▸ Provided data
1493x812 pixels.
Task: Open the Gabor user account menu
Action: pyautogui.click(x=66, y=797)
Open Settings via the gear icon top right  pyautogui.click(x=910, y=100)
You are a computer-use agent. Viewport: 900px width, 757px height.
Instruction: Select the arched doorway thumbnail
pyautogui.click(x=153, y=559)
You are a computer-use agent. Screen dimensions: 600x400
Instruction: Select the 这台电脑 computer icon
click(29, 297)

--

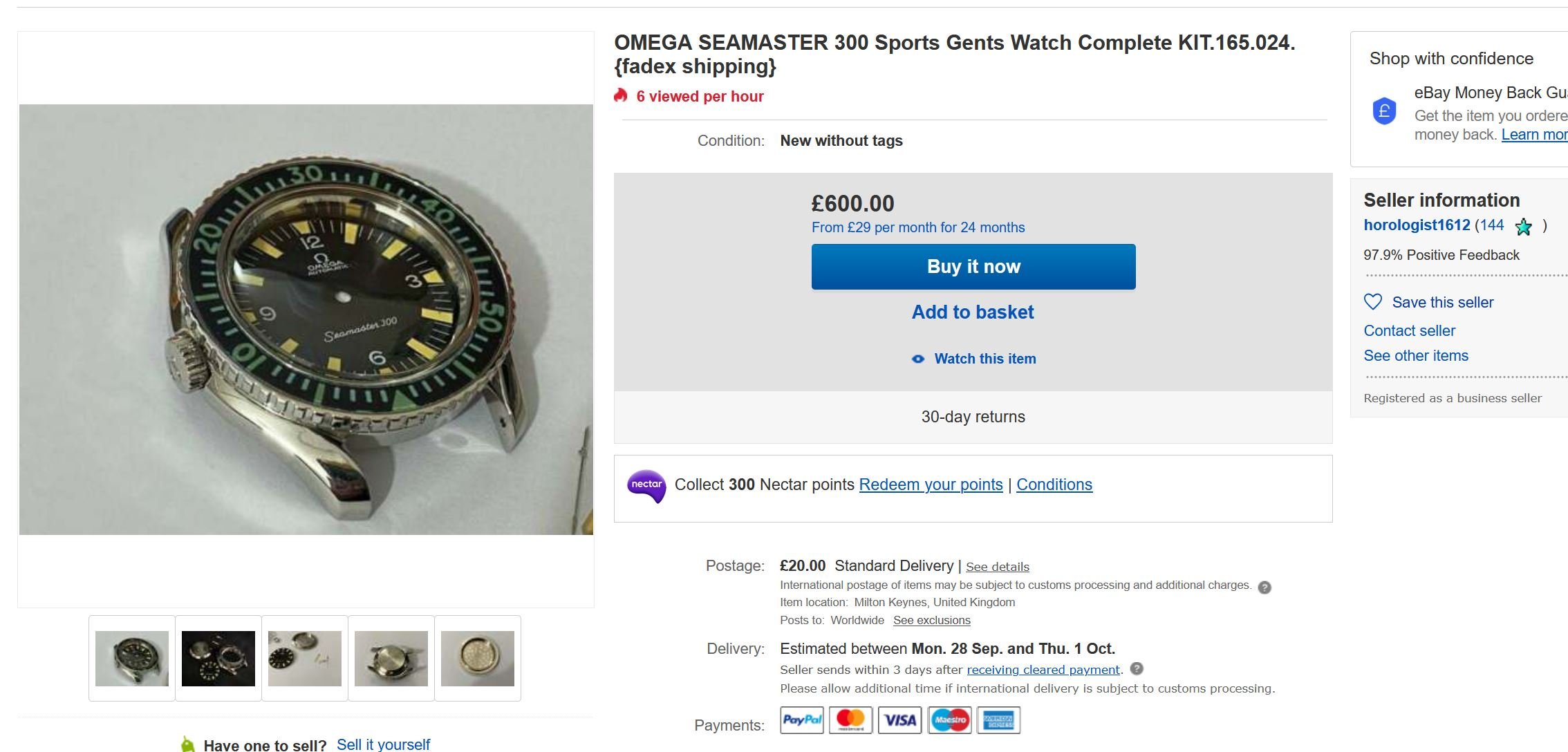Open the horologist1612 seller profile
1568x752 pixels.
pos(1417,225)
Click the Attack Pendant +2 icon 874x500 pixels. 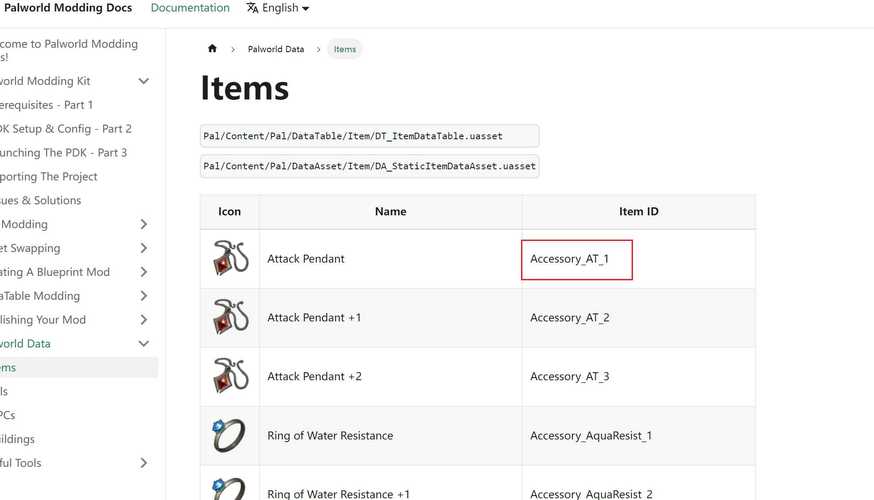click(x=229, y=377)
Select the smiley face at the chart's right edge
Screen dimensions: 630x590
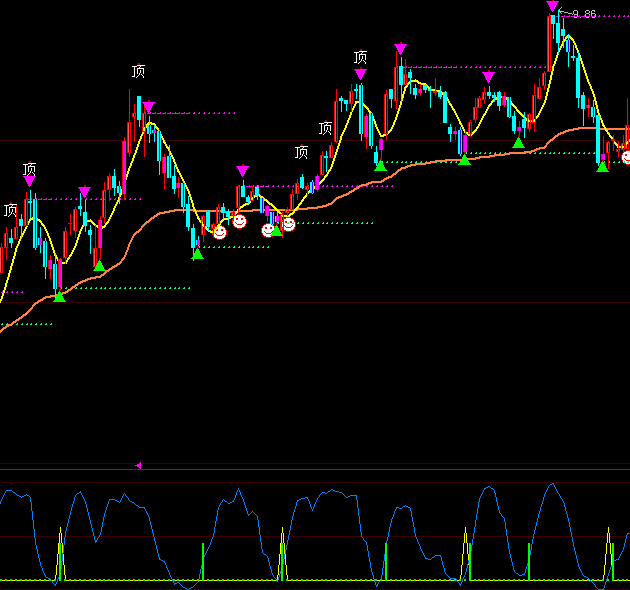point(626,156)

▸ Goal of the exercise
For the listing above, state how many lines include the word "agent", and give only the number.

▸ Written answer
2